– Że przyjdą kibicować zawodniczkom z młodych lat?
– A ty nie poszedłeś dwa lata temu na koncert Steely’ego Dana?
– To co innego.
Esperanza wzruszyła ramionami.
– I one, i ta kapela najlepsze lata mają za sobą. Żerują na twojej nostalgii, a nie na tym, co widzisz i słyszysz.
Miała rację. Cokolwiek straszną, ale jednak.
– A co z tobą? – spytał.
– Co ze mną?
– Nie pragną powrotu Małej Pocahontas?
– Owszem.
– Kusiło cię?
– Co? Powrót na ring?
– Tak.
– Pewnie.

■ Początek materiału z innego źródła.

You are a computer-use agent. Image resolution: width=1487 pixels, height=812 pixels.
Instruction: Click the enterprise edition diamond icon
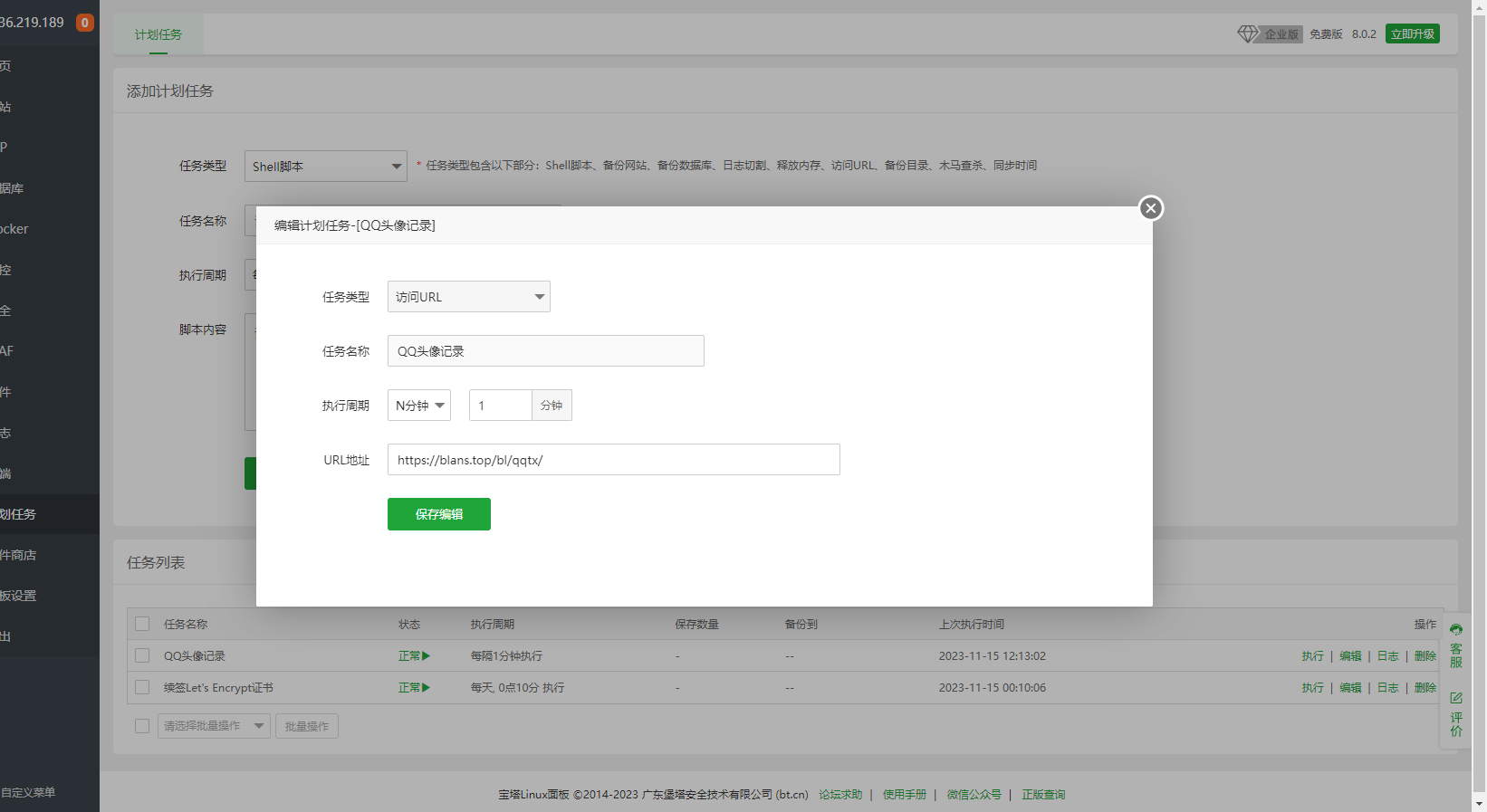click(1248, 33)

Kiedy studiowałam prawo, cały czas w pocie czoła ćwiczyłam, żeby znów wbić kształtny tyłek w zamszowe bikini i obściskiwać starzejące się nimfy przed rozentuzjazmowaną tłuszczą z przyczep samochodowych. – Urwała. – To mimo wszystko trochę lepsze niż być agentką sportową.
– Ha, ha!
Myron podszedł do biurka Wielkiej Cyndi. Leżała tam koperta z jego nazwiskiem, wypisanym pomarańczową odblaskową kredką.
– Napisała to kredką? – spytał.
– Cieniem do powiek.
– Aha.
– Powiesz mi, co się stało?
– Nic.
– Chrzanisz. Masz taką minę, jakbyś przed chwilą usłyszał o rozpadzie Wham.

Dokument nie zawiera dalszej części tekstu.